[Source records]
○ ○ ○ ○ ○ ○ ○
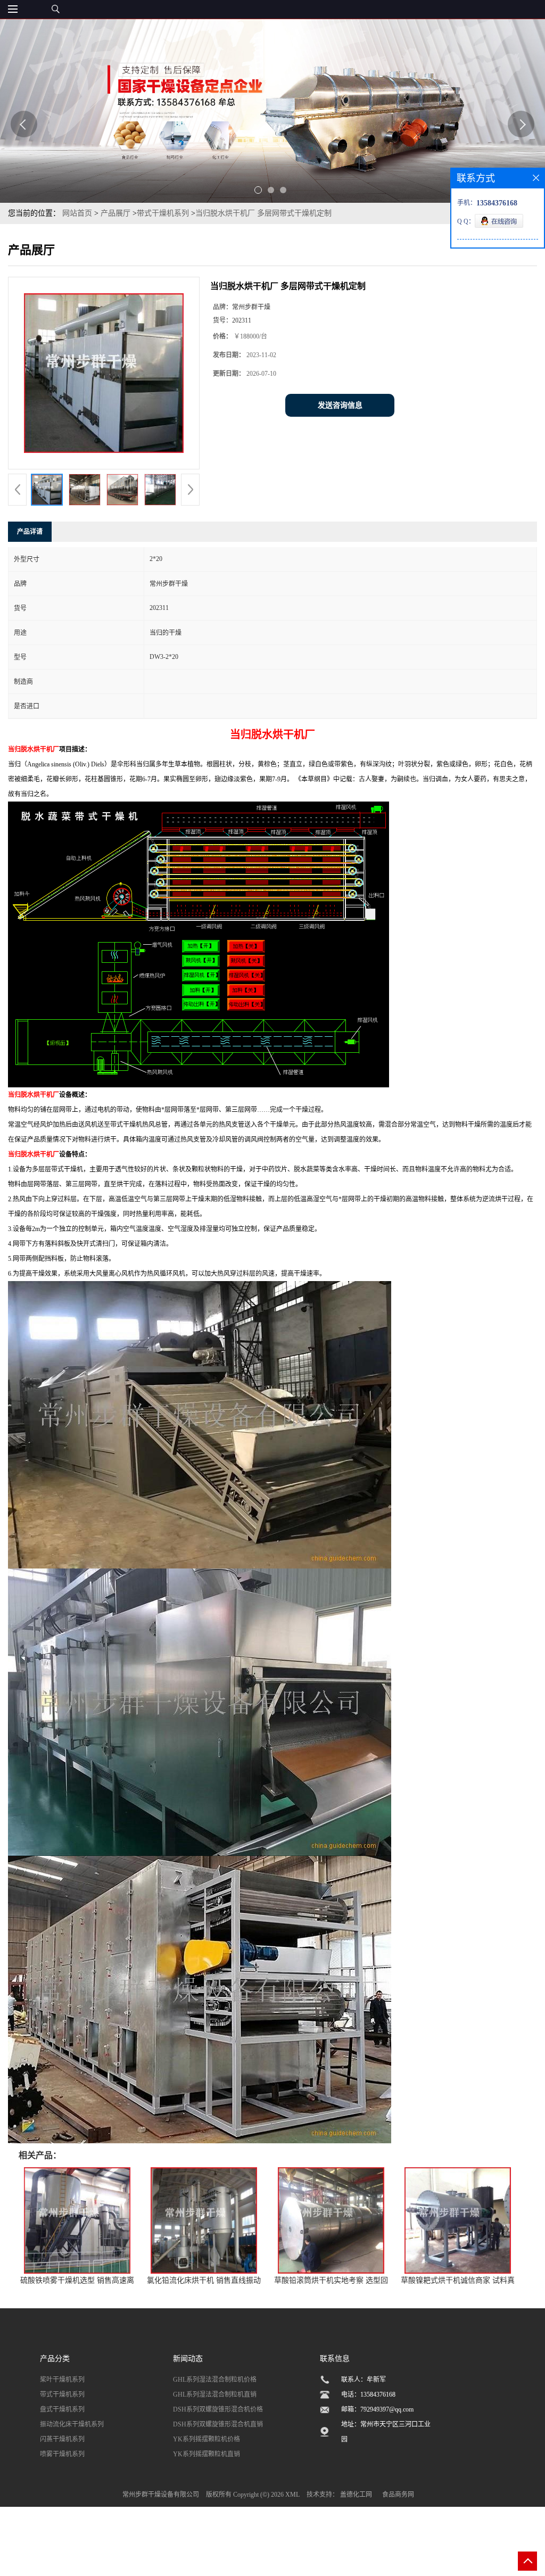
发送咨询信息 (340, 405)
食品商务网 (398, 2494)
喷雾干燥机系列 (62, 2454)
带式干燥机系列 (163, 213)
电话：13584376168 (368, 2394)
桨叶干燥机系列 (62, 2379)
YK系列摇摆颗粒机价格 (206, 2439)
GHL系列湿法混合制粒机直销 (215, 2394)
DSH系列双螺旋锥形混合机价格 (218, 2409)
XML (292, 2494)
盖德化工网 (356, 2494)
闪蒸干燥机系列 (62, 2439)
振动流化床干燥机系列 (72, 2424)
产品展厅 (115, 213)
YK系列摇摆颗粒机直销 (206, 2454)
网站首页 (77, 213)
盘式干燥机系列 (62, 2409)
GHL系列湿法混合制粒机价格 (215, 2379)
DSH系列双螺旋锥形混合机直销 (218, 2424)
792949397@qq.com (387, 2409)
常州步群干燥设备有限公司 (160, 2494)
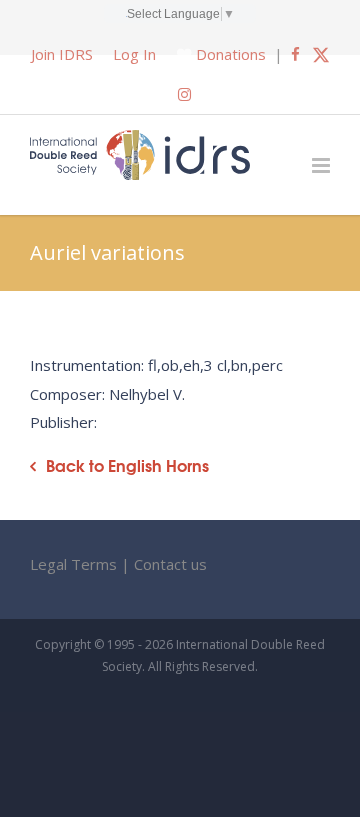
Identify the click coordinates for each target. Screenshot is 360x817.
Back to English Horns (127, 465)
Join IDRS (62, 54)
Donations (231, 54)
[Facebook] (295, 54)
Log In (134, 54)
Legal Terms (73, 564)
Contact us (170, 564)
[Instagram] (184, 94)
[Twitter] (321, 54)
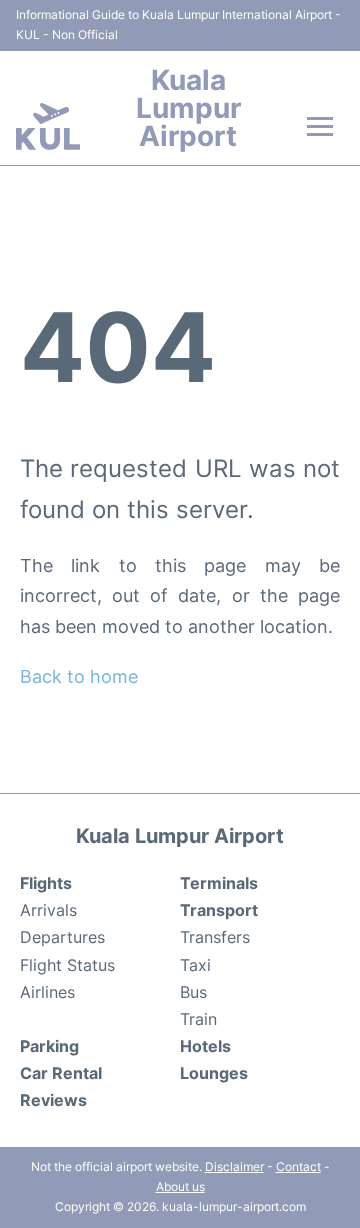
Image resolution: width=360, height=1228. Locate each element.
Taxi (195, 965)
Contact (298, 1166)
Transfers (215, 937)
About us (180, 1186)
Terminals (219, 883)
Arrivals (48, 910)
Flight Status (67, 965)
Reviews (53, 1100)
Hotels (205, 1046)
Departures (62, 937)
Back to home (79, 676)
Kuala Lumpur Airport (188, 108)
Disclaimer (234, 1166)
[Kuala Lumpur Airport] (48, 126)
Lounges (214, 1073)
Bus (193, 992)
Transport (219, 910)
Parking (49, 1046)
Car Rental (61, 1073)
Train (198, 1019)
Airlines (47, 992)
○ ○ ○ ○ ○ ○ ○
## PROBLEM DESCRIPTION
The expected answer is a copy of every line in the entries that holds the word "Kuala".

## ANSWER SPACE
Kuala Lumpur Airport (188, 108)
[Kuala Lumpur Airport] (48, 126)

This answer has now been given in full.